Today's public, starved for masterful traditional art, responds voraciously when it is offered. Buckley demonstrates this with examples. "At the [U.S.] National Gallery of Art, one of the most successful recent exhibitions was on the art of Victorian England, from Turner and the pre-Raphaelites to...Leighton and Alma-Tadema." These pictures, "alive with color and movement... pointing backwards to the storytelling art of Copley and Carpaccio [were] surrounded by admirers." Meanwhile, nearby modern art was "quite ignored by the crowd."

"It is the contemporary renunciation of the moral responsibility of art that is the source of recent hostilities between art and the public," warns Frederick Hart. "The public's declining conviction of the importance of art is caused by self-absorbed creations that have lost all sense of obligation to the public good and the betterment of man."

The good news is, all this is reversible. Rising above today's unpleasant and unenlightening art will not be easy; any return to time-tested forms will be resisted fiercely by today's artistic establishment, which is utterly wedded to radicalism. But Catesby Leigh's reporting on pages 36-41 suggests that a spontaneous shift toward higher and older forms of art is already underway. And Sam Torode's wonderful feature article about Andrew Wyeth spotlights an enduring model for creating art that has both nobility and popular appeal.

"If art is to flourish in the twenty-first century, it must renew its moral authority," suggests Hart, by "rededicating itself to life rather than to art for art's sake. Art must again touch our lives, our fears, and cares. It must evoke our dreams and give hope to the darkness."

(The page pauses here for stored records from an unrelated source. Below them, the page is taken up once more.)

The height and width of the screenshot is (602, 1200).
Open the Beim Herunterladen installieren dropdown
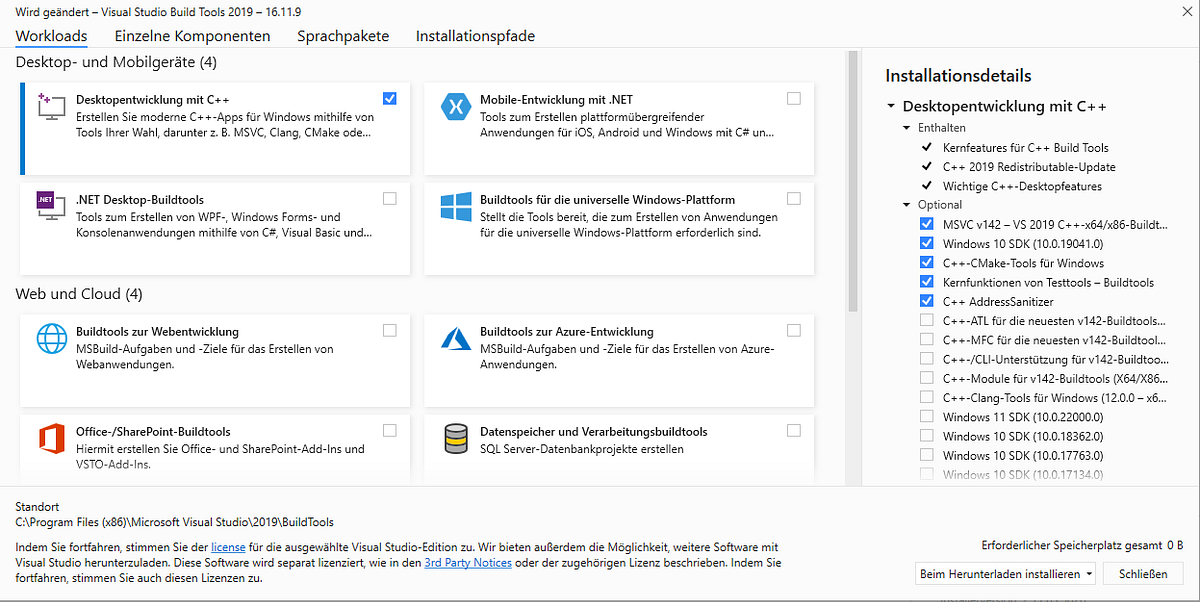[x=1005, y=574]
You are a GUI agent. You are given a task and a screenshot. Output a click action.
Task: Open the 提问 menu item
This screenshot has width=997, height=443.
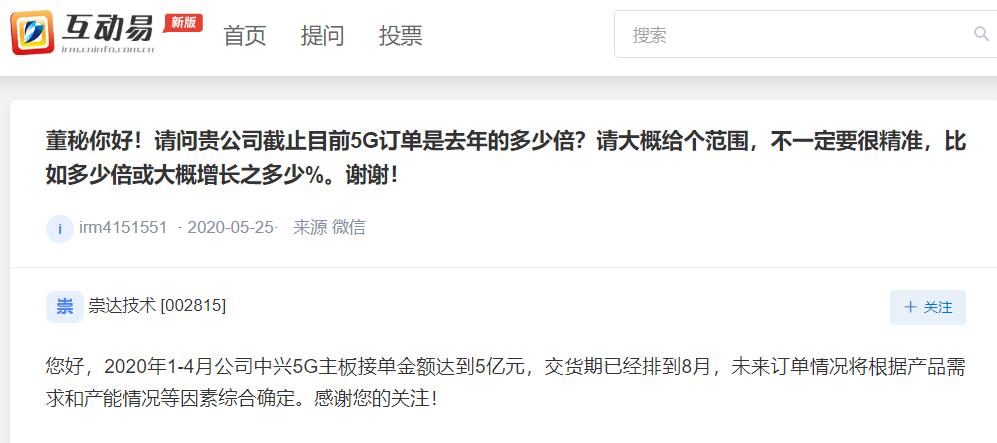(x=322, y=35)
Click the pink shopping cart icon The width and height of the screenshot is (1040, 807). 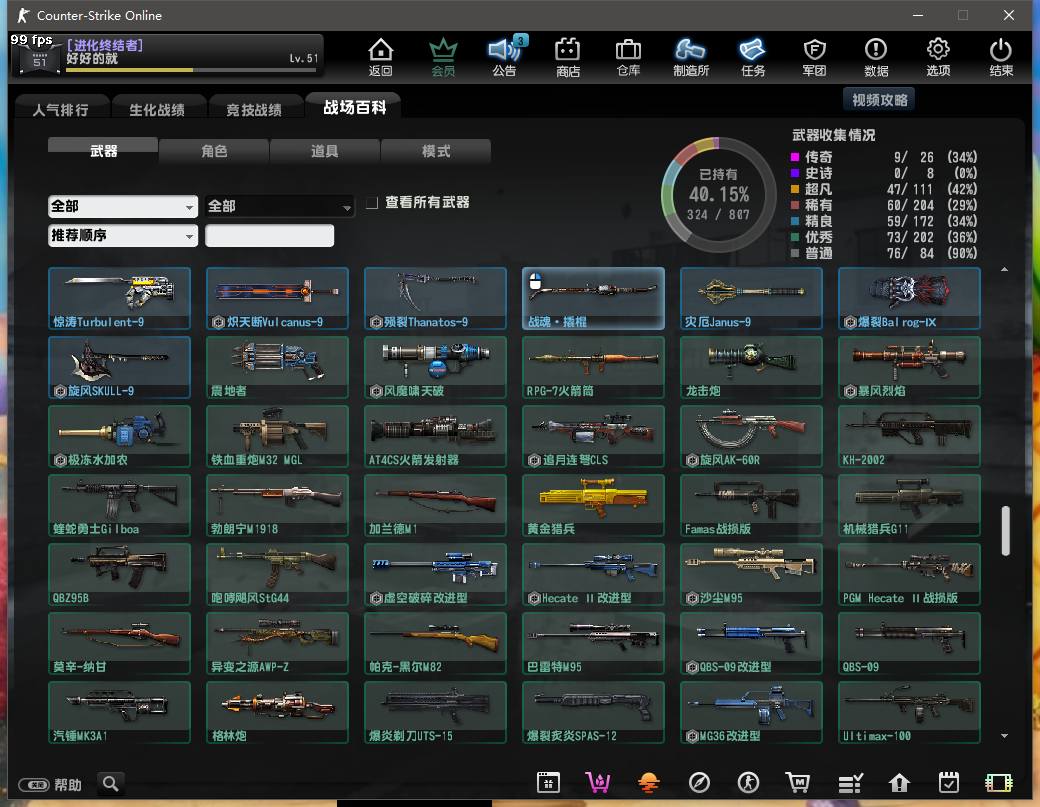click(x=598, y=783)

And if the proponents of today's shock-art remain in charge instead? Western society will go on. But it will increasingly make do without the creations of living artists. "It is possible to live without art," Hart warns, "and if art continues to be nauseating, life without art will become, for some, desirable." People will fill their houses instead with computers and electronic toys, Shaker furniture, prints of classic paintings, hi-fi systems playing Mozart or Motown, grandmother's quilts, and other products created by people more interested in beauty or honest reality than today's self-anointed artists have ever shown themselves to be.